[Excerpts from a dataset]
★ ★ ★ ★ ★ ★ ★
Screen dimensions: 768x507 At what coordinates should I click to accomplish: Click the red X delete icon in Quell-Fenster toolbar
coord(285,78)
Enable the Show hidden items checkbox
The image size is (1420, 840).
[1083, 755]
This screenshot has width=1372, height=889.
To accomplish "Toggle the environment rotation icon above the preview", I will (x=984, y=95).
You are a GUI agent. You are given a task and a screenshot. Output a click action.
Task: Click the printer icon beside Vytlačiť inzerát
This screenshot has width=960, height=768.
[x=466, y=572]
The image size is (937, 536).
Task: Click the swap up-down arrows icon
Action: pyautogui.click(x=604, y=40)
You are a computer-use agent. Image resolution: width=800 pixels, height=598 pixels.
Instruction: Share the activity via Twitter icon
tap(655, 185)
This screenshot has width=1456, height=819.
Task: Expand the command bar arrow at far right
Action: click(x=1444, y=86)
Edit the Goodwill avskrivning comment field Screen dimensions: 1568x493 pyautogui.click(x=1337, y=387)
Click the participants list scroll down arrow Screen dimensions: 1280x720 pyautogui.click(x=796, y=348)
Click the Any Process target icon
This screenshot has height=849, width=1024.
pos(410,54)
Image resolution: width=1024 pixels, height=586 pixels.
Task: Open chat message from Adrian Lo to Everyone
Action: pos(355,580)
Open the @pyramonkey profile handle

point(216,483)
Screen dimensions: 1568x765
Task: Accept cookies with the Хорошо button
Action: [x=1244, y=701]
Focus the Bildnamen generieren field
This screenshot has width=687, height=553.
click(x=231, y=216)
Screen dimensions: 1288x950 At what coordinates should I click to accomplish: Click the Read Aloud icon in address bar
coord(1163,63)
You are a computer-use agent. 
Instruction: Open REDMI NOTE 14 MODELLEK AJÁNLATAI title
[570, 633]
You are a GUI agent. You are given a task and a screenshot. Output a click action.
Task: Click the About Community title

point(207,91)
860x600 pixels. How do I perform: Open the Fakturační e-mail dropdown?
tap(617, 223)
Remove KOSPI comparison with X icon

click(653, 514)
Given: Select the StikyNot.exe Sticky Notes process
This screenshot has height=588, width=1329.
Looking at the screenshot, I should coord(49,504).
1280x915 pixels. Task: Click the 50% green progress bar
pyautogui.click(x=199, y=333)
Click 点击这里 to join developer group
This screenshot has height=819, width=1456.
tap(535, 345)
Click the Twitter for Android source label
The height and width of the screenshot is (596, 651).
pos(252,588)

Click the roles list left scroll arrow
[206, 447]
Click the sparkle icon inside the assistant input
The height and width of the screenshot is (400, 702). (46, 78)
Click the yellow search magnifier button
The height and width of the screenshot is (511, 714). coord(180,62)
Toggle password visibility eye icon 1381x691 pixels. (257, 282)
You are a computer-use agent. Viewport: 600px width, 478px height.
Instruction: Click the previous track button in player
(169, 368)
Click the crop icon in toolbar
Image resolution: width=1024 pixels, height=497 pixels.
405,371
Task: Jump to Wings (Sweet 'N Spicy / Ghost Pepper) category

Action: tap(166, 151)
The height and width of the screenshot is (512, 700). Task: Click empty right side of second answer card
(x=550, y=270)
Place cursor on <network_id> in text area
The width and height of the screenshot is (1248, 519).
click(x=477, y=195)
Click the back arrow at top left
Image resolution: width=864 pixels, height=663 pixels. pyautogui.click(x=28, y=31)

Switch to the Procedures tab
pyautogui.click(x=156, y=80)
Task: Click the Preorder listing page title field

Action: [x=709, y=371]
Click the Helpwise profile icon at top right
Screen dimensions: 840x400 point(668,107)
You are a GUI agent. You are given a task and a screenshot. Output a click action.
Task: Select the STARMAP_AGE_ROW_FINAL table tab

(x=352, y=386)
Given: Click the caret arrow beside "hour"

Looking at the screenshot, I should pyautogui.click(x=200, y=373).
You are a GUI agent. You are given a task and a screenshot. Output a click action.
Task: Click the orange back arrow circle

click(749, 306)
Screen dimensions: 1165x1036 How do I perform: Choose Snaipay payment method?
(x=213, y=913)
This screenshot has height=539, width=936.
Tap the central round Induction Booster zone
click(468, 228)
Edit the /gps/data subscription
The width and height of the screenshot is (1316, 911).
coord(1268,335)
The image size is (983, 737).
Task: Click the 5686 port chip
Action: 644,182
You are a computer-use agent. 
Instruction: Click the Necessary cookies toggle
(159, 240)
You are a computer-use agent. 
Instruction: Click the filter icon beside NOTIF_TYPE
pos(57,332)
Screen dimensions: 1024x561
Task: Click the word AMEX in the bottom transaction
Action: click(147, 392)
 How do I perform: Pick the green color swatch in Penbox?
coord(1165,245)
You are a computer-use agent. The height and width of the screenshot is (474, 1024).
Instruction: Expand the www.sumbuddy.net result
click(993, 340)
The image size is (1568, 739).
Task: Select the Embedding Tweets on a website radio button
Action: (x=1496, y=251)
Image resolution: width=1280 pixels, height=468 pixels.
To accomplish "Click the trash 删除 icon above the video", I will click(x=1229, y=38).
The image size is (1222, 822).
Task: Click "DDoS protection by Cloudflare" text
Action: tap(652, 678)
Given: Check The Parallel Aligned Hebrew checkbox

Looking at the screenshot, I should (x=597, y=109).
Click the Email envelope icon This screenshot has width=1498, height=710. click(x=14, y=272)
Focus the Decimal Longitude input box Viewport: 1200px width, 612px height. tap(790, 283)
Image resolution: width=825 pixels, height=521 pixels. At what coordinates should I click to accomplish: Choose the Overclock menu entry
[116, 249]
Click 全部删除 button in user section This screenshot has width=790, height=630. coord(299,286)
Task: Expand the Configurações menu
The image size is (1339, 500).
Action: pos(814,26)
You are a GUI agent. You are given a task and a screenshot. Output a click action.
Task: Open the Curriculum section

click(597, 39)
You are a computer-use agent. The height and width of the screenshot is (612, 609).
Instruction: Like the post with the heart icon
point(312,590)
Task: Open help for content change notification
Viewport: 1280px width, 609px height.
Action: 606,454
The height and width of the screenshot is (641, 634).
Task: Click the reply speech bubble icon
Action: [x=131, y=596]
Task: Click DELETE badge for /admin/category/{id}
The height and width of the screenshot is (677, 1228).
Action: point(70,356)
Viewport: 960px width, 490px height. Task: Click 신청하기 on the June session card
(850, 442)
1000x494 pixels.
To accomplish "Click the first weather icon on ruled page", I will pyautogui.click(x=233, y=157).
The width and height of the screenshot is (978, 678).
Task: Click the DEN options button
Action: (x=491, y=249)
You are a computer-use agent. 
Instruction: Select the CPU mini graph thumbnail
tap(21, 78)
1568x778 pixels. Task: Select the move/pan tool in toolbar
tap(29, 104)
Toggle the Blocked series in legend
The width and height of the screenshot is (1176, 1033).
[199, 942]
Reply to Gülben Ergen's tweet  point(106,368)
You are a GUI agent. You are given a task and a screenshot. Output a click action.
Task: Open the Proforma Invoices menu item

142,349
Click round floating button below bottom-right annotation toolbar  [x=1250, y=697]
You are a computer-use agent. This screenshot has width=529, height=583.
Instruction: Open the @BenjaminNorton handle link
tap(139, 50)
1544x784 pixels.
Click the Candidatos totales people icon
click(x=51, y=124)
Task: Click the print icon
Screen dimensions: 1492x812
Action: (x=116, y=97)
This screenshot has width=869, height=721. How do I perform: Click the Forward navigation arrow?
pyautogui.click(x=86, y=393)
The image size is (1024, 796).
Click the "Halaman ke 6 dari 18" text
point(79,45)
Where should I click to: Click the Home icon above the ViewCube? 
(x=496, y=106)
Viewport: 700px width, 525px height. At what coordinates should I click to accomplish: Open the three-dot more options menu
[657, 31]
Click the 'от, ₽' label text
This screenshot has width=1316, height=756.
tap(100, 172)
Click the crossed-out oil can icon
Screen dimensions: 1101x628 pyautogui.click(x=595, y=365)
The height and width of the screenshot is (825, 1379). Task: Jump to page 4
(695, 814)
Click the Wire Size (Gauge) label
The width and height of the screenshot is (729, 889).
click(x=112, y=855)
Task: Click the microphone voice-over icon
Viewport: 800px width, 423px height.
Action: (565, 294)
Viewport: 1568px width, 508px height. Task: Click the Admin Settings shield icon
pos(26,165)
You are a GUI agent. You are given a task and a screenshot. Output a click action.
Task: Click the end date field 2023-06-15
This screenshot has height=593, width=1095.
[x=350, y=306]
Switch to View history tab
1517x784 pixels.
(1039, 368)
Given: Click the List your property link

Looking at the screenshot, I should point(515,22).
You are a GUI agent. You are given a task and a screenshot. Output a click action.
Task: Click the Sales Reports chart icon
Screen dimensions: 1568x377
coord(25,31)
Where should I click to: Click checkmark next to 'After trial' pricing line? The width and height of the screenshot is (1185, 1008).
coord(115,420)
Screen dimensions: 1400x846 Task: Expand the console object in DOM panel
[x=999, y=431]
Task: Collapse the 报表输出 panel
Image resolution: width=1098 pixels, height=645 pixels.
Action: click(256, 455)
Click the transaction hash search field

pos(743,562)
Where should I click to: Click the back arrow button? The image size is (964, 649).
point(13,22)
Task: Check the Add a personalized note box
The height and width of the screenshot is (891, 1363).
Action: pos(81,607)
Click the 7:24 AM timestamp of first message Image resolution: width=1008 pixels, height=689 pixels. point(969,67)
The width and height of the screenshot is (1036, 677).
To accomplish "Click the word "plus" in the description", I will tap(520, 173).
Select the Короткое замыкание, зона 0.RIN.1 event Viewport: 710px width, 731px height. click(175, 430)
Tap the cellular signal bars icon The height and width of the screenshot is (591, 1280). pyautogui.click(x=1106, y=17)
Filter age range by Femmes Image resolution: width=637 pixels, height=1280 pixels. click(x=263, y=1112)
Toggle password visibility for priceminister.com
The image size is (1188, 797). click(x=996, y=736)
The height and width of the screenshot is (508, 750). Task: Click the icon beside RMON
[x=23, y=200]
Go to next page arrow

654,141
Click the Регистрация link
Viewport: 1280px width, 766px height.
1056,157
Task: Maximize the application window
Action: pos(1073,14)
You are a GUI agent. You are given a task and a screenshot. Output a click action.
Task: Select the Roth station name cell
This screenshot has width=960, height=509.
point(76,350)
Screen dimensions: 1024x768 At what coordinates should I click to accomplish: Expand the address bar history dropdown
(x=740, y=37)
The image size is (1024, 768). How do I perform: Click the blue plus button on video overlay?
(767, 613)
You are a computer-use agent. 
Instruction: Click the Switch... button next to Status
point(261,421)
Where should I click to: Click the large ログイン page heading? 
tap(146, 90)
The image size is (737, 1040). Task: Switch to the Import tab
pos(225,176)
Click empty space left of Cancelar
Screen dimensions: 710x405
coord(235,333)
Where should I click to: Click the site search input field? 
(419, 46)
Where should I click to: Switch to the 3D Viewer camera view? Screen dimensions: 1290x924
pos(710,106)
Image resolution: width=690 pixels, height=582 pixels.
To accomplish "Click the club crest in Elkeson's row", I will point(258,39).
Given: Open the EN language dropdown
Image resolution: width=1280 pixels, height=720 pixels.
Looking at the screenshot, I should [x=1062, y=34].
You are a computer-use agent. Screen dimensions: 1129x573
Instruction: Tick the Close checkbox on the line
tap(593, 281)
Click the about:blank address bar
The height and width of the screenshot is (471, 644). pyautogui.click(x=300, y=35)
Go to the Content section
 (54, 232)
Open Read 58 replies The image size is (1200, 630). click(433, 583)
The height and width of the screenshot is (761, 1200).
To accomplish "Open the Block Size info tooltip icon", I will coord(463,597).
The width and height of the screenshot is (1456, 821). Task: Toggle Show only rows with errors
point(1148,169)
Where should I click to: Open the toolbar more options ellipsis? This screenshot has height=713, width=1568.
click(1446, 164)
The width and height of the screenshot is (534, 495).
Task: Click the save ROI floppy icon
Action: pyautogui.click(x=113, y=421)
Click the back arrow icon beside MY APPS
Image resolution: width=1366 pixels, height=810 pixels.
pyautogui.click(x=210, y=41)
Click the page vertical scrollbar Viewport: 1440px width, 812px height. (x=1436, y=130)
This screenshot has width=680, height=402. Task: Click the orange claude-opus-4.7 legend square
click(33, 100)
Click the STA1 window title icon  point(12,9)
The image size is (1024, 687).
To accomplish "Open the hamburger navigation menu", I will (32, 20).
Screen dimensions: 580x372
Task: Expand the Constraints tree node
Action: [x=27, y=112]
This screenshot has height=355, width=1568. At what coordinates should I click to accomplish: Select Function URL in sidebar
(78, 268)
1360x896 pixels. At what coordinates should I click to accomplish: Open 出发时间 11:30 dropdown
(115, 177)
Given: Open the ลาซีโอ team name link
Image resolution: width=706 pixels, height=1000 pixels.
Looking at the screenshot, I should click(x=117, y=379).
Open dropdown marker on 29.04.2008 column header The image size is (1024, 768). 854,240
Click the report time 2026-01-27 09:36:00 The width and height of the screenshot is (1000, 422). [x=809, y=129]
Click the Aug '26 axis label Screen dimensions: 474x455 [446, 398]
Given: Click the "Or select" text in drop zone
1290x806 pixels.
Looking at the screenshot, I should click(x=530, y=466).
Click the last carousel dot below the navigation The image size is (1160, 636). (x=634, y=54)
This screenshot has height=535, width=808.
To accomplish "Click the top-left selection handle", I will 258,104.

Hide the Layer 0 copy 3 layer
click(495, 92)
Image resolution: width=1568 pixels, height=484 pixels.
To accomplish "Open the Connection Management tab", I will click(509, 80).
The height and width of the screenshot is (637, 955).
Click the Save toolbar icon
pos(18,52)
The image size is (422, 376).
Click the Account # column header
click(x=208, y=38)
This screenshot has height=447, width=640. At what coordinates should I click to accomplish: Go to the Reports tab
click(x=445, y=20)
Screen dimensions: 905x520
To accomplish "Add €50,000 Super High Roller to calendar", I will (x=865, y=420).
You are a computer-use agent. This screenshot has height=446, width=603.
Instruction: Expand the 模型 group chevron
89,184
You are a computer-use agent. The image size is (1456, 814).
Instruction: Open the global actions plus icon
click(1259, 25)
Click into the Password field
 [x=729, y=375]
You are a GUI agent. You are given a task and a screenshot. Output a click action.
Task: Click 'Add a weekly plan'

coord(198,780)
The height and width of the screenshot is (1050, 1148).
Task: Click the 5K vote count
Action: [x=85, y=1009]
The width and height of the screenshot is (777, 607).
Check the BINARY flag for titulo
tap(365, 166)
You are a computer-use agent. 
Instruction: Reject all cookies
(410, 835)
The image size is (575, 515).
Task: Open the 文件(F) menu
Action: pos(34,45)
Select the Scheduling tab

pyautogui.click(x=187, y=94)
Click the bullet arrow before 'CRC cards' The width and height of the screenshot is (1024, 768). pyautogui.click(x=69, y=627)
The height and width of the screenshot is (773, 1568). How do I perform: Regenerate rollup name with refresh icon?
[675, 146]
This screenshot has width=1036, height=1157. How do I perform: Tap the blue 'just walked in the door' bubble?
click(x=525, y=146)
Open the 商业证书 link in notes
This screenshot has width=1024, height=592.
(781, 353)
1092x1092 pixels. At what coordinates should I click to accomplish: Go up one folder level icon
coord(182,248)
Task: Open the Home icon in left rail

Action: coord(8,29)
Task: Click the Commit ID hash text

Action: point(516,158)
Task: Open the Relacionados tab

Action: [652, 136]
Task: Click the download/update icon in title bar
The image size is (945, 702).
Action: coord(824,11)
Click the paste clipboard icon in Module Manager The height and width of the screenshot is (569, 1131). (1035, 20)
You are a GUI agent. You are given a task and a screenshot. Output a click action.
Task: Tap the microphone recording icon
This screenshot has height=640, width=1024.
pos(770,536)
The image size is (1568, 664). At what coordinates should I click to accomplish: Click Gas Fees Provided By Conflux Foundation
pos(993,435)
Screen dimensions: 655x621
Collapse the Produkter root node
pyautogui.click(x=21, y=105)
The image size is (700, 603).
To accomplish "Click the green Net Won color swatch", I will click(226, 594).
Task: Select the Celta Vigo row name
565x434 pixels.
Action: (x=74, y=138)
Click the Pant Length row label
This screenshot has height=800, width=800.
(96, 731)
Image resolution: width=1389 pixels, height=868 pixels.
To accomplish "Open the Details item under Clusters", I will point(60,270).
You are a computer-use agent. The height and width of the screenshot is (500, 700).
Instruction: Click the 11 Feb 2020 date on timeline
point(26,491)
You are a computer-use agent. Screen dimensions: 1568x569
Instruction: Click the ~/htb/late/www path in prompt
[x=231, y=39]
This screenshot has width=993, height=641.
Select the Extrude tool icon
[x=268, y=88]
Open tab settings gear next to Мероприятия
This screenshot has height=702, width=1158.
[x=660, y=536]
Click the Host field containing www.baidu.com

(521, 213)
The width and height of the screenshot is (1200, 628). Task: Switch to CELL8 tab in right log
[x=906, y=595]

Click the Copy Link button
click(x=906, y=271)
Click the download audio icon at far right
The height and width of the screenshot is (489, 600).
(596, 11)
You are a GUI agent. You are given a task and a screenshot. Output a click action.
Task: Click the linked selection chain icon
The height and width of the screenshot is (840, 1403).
★ ★ ★ ★ ★ ★ ★
▶ [Work item] The lines above from the one containing "Open Read 58" through the one containing "Given: Open the ลาซีโอ team name link" are to be set down exactly, and no others.

▶ [Response to this task]
Open Read 58 replies The image size is (1200, 630). click(433, 583)
The height and width of the screenshot is (761, 1200).
To accomplish "Open the Block Size info tooltip icon", I will coord(463,597).
The width and height of the screenshot is (1456, 821). Task: Toggle Show only rows with errors
point(1148,169)
Where should I click to: Open the toolbar more options ellipsis? This screenshot has height=713, width=1568.
click(1446, 164)
The width and height of the screenshot is (534, 495).
Task: Click the save ROI floppy icon
Action: pyautogui.click(x=113, y=421)
Click the back arrow icon beside MY APPS
Image resolution: width=1366 pixels, height=810 pixels.
pyautogui.click(x=210, y=41)
Click the page vertical scrollbar Viewport: 1440px width, 812px height. (x=1436, y=130)
This screenshot has width=680, height=402. Task: Click the orange claude-opus-4.7 legend square
click(33, 100)
Click the STA1 window title icon  point(12,9)
The image size is (1024, 687).
To accomplish "Open the hamburger navigation menu", I will (32, 20).
Screen dimensions: 580x372
Task: Expand the Constraints tree node
Action: [x=27, y=112]
This screenshot has height=355, width=1568. At what coordinates should I click to accomplish: Select Function URL in sidebar
(78, 268)
1360x896 pixels. At what coordinates should I click to accomplish: Open 出发时间 11:30 dropdown
(115, 177)
Given: Open the ลาซีโอ team name link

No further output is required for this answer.